## SEITENAUSZUG
────────────────────

Für vorläufig vollstreckbar ohne Sicherheitsleistung sind zu erklären:

1.
Urteile, die auf Grund eines Anerkenntnisses oder eines Verzichts ergehen;
2.
Versäumnisurteile und Urteile nach Lage der Akten gegen die säumige Partei gemäß § 331a;
3.
Urteile, durch die gemäß § 341 der Einspruch als unzulässig verworfen wird;
4.
Urteile, die im Urkunden-, Wechsel- oder Scheckprozess erlassen werden;
5.
Urteile, die ein Vorbehaltsurteil, das im Urkunden-, Wechsel- oder Scheckprozess erlassen wurde, für vorbehaltlos erklären;
6.
Urteile, durch die Arreste oder einstweilige Verfügungen abgelehnt oder aufgehoben werden;
7.
Urteile in Streitigkeiten zwischen dem Vermieter und dem Mieter oder Untermieter von Wohnräumen oder anderen Räumen oder zwischen dem Mieter und dem Untermieter solcher Räume wegen Überlassung, Benutzung oder Räumung, wegen Fortsetzung des Mietverhältnisses über Wohnraum auf Grund der §§ 574 bis 574b des Bürgerlichen Gesetzbuchs sowie wegen Zurückhaltung der von dem Mieter oder dem Untermieter in die Mieträume eingebrachten Sachen;
8.

────────────────────

## BEREITGESTELLTES MATERIAL
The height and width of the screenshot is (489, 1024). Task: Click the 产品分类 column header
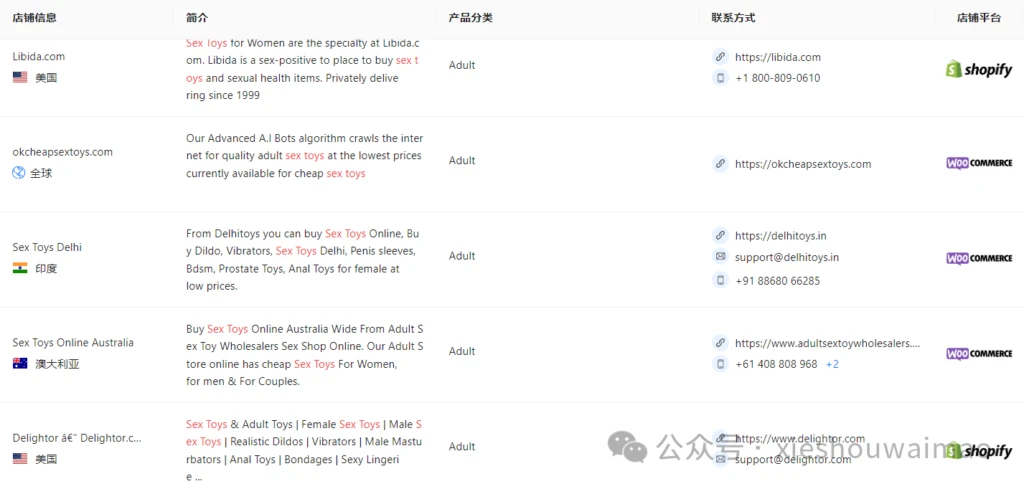(x=470, y=18)
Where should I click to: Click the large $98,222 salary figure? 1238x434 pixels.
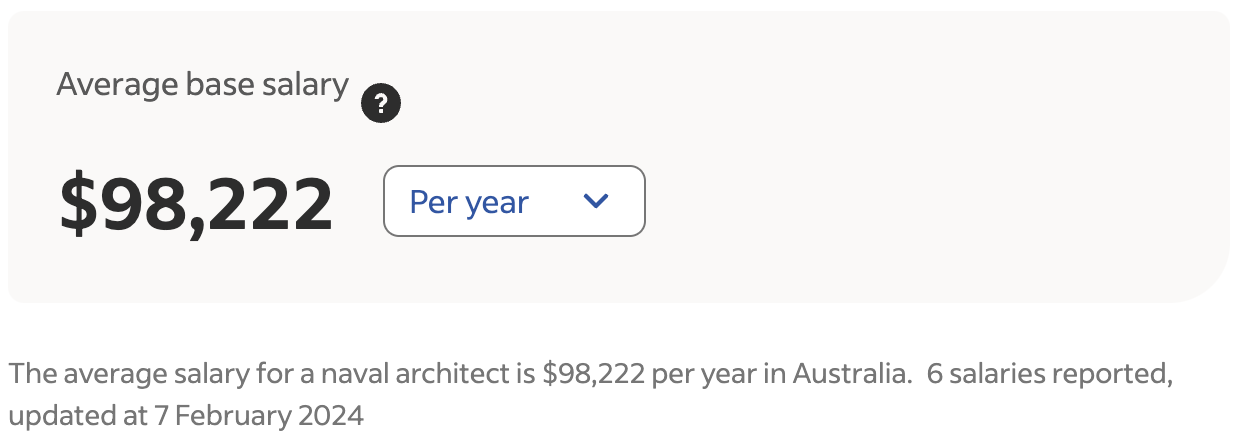pos(196,203)
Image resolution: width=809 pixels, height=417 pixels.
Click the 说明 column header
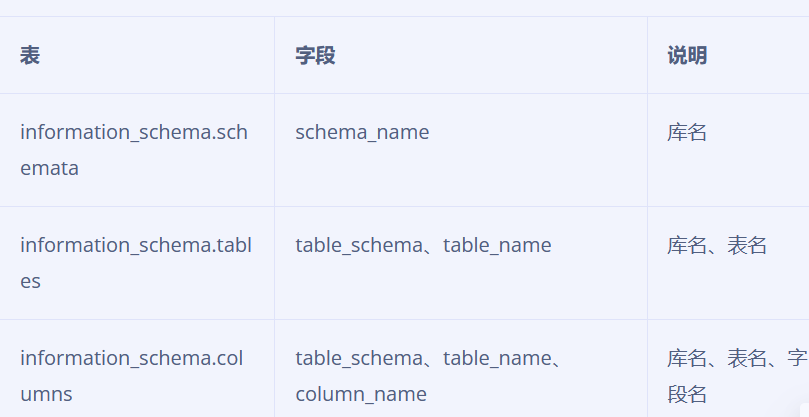pos(687,55)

────────────────────

## ZU ERLEDIGENDE AUFGABEN
1. Nenne alle Paragrafenverweise, die der Auszug zur vorläufigen Vollstreckbarkeit enthält.
2. Beantworte bitte anhand des Auszugs zur vorläufigen Vollstreckbarkeit:
(a) Auf Grund wovon ergehen die unter Nummer 1 genannten Urteile?
(b) Was geschieht nach Nummer 6 mit Arresten oder einstweiligen Verfügungen?
(c) Wie wird nach Nummer 3 der Einspruch behandelt?
3. Führe den Auszug zur vorläufigen Vollstreckbarkeit ab der letzten abgebildeten Nummer weiter.

## ERWARTETE ERGEBNISSE
1.
§ 331a
§ 341
§§ 574 bis 574b des Bürgerlichen Gesetzbuchs

2.
(a) Auf Grund eines Anerkenntnisses oder eines Verzichts.
(b) Sie werden abgelehnt oder aufgehoben.
(c) Er wird gemäß § 341 als unzulässig verworfen.

3.
Urteile, die die Verpflichtung aussprechen, Unterhalt, Renten wegen Entziehung einer Unterhaltsforderung oder Renten wegen einer Verletzung des Körpers oder der Gesundheit zu entrichten, soweit sich die Verpflichtung auf die Zeit nach der Klageerhebung und auf das ihr vorausgehende letzte Vierteljahr bezieht;
9.
Urteile nach §§ 861, 862 des Bürgerlichen Gesetzbuchs auf Wiedereinräumung des Besitzes oder auf Beseitigung oder Unterlassung einer Besitzstörung;
10.
Berufungsurteile in vermögensrechtlichen Streitigkeiten. Wird die Berufung durch Urteil oder Beschluss gemäß § 522 Absatz 2 zurückgewiesen, ist auszusprechen, dass das angefochtene Urteil ohne Sicherheitsleistung vorläufig vollstreckbar ist;
11.
andere Urteile in vermögensrechtlichen Streitigkeiten, wenn der Gegenstand der Verurteilung in der Hauptsache 1.250 Euro nicht übersteigt oder wenn nur die Entscheidung über die Kosten vollstreckbar ist und eine Vollstreckung im Wert von nicht mehr als 1.500 Euro ermöglicht.

In den Fällen des § 708 Nr. 4 bis 11 hat das Gericht auszusprechen, dass der Schuldner die Vollstreckung durch Sicherheitsleistung oder Hinterlegung abwenden darf, wenn nicht der Gläubiger vor der Vollstreckung Sicherheit leistet. § 709 Satz 2 gilt entsprechend, für den Schuldner jedoch mit der Maßgabe, dass Sicherheit in einem bestimmten Verhältnis zur Höhe des auf Grund des Urteils vollstreckbaren Betrages zu leisten ist. Für den Gläubiger gilt § 710 entsprechend.